日本人は内臓脂肪がつきやすく、内臓脂肪は膵臓がんの危険を高めます。日本で11万人を対象に実施されたコホート研究によると、20歳の時点でBMIが30以上だった男性は、BMIが正常だった男性より膵臓がんに3.5倍なりやすいことがわかりました。
また、BMIが27.5~29.9だった女性は、BMIが正常だった女性と比較して、膵臓がんの危険が1.6倍高かったのです。
内臓脂肪と膵臓がんの関係
これを引き起こしたのが、脂質のとりすぎと食物繊維不足、運動不足に象徴される食の欧米化です。

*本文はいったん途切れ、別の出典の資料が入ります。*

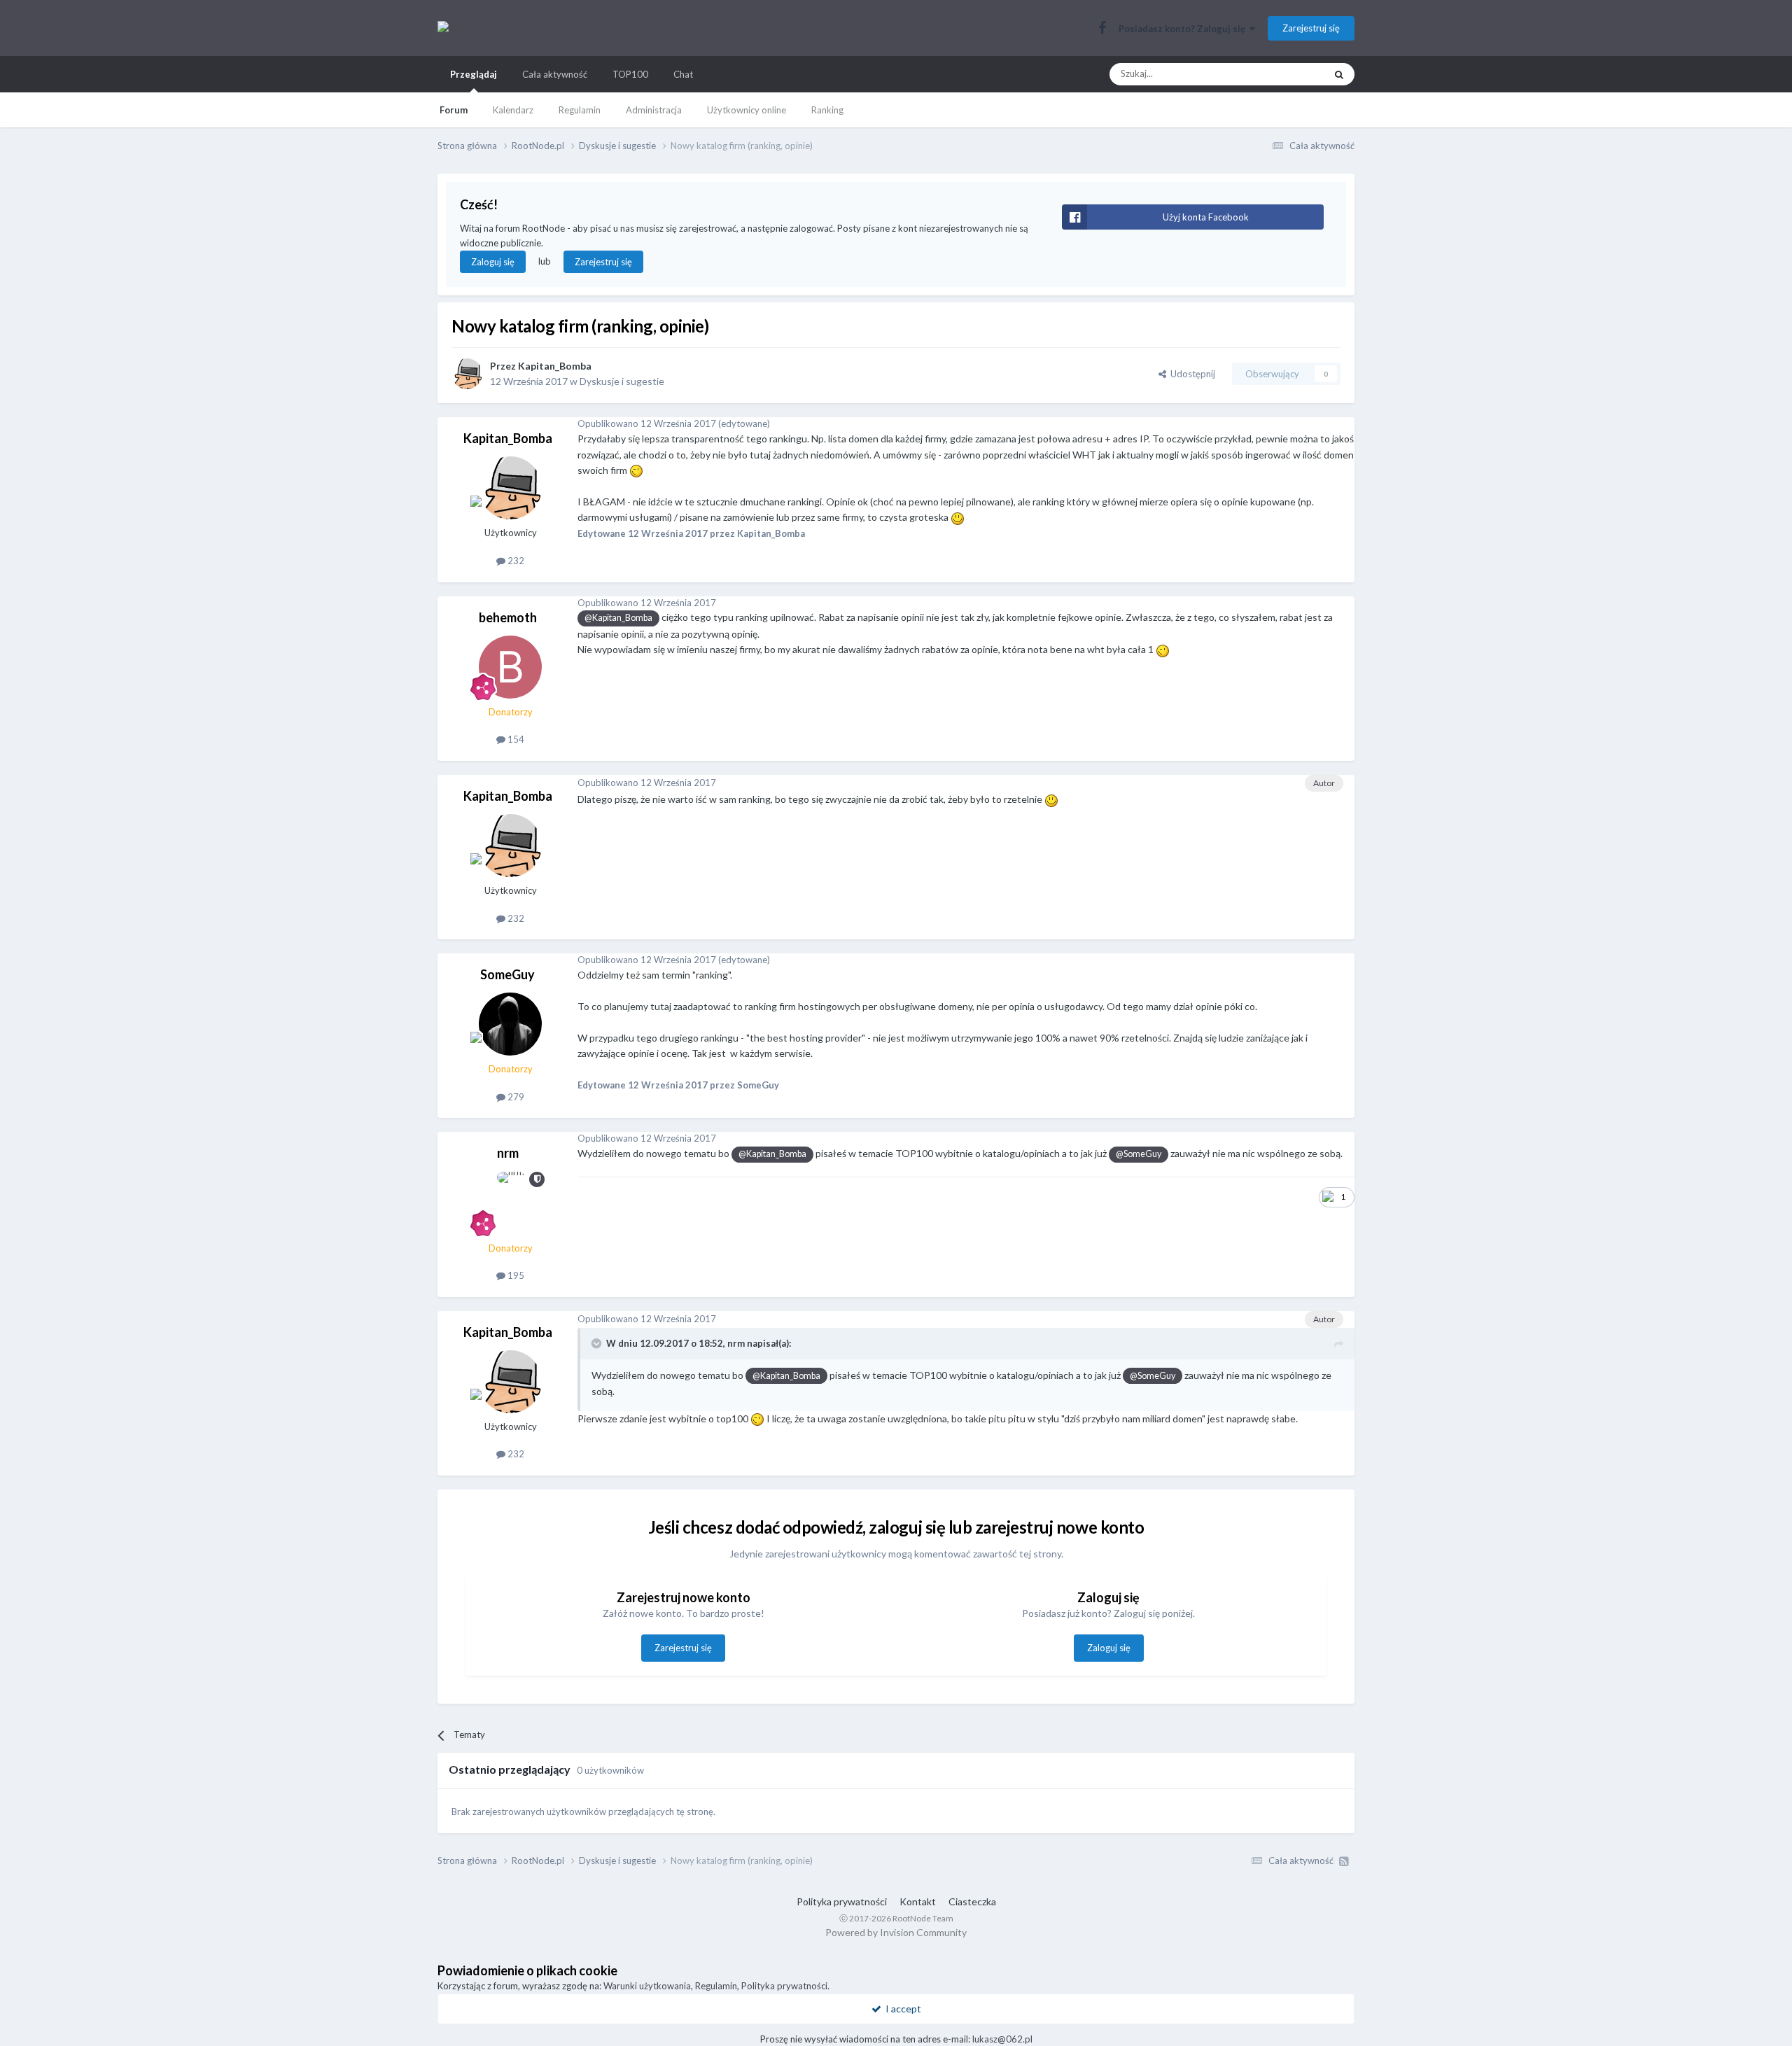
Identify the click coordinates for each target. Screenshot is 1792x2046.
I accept (901, 2009)
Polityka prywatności (842, 1901)
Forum (454, 109)
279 (514, 1096)
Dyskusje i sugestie (622, 381)
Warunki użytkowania (647, 1985)
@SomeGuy (1138, 1154)
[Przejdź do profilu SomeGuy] (510, 1024)
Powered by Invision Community (896, 1932)
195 (514, 1275)
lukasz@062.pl (1002, 2039)
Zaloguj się (492, 261)
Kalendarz (513, 109)
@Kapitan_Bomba (618, 617)
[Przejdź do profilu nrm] (510, 1203)
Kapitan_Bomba (555, 366)
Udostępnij (1190, 373)
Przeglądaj (473, 74)
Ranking (827, 109)
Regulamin (580, 109)
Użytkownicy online (746, 109)
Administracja (654, 109)
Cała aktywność (554, 74)
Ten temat (1286, 74)
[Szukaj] (1339, 74)
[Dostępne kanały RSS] (1344, 1861)
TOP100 (630, 74)
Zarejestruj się (1311, 28)
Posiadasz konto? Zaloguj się (1184, 28)
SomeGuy (507, 974)
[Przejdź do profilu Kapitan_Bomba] (466, 373)
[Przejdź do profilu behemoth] (510, 667)
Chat (683, 74)
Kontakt (917, 1901)
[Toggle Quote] (598, 1343)
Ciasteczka (972, 1901)
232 (514, 560)
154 (514, 739)
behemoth (508, 617)
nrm (508, 1153)
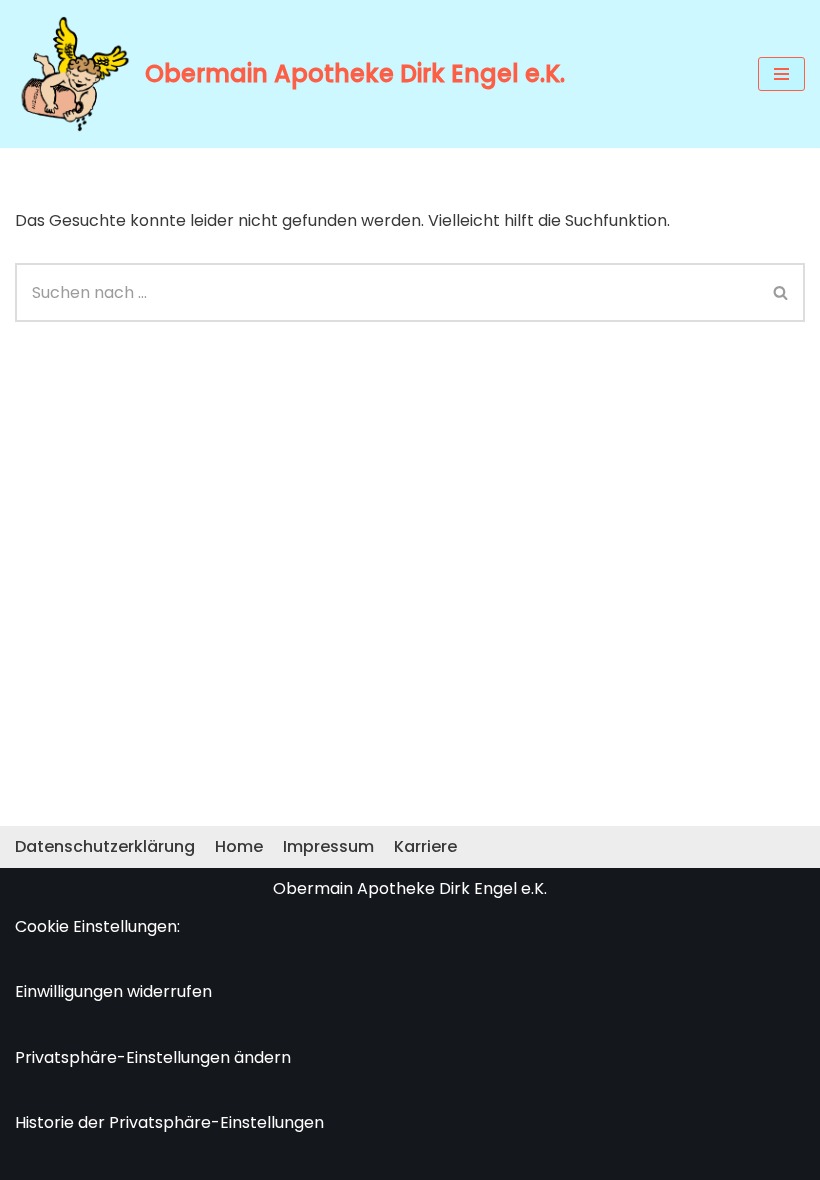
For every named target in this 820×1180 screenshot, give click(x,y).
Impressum (328, 846)
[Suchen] (781, 292)
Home (239, 846)
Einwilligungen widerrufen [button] (113, 991)
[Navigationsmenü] (781, 74)
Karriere (425, 846)
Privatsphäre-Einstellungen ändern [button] (153, 1057)
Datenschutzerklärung (105, 846)
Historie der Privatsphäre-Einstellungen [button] (169, 1122)
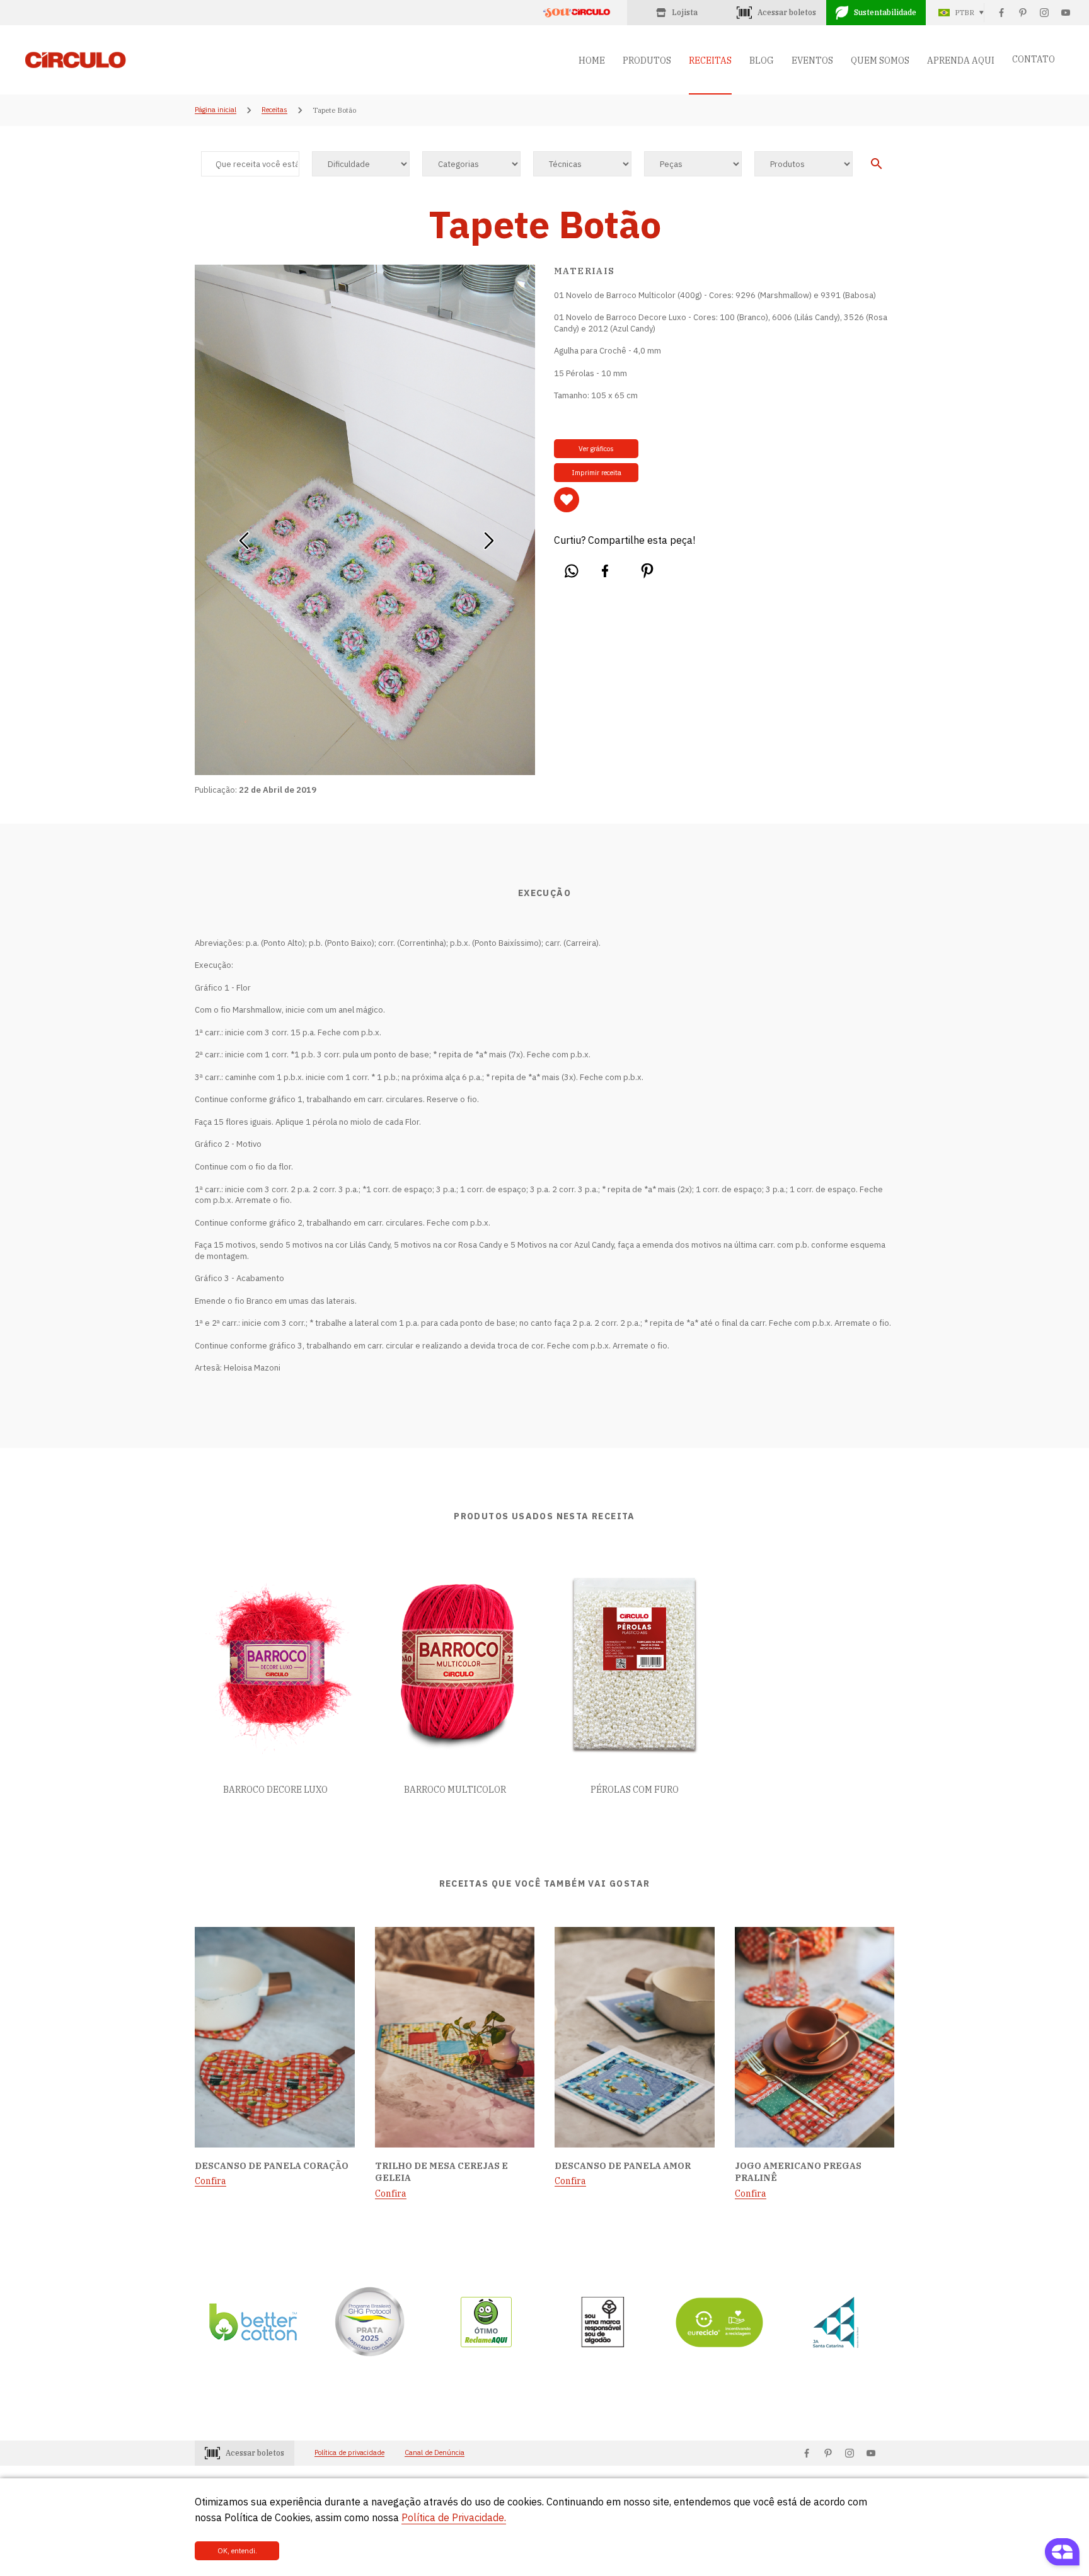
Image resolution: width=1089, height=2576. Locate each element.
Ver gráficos (596, 448)
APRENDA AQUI (960, 60)
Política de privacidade (349, 2453)
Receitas (274, 110)
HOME (592, 60)
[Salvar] (566, 499)
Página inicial (215, 110)
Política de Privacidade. (453, 2517)
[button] (243, 536)
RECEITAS (710, 60)
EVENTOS (812, 60)
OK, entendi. (237, 2550)
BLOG (761, 60)
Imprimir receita (596, 472)
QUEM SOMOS (880, 60)
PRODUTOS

日本で欧米の食文化が拡大したのは1955~1973年ごろの高度経済成長期です。農林水産省の統計を見ると、1950年代から肉や牛乳の摂取量が目立って増え、同じ時期に男性のBMIの平均値が上昇しました。そして、ゾッとすることに、1950年代後半から膵臓がんがみるみる増えたのです。
同じ東アジアで体質が似ている韓国でも同じ現象が起きました。
同国の公共放送であるKBSの報道記事によると、1980年代の目覚ましい経済成長を受けて食への関心が高まり、食の欧米化が進みました。
1970年から2014年までの40年ちょっとで米の摂取量が半分以下に減った代わりに、肉と小麦粉、とくに動物性タンパク質の摂取量が爆発的に伸びたそうです。牛乳の消費も増えました。そして1980年代なかばから、膵臓がんによる死亡が急増しました。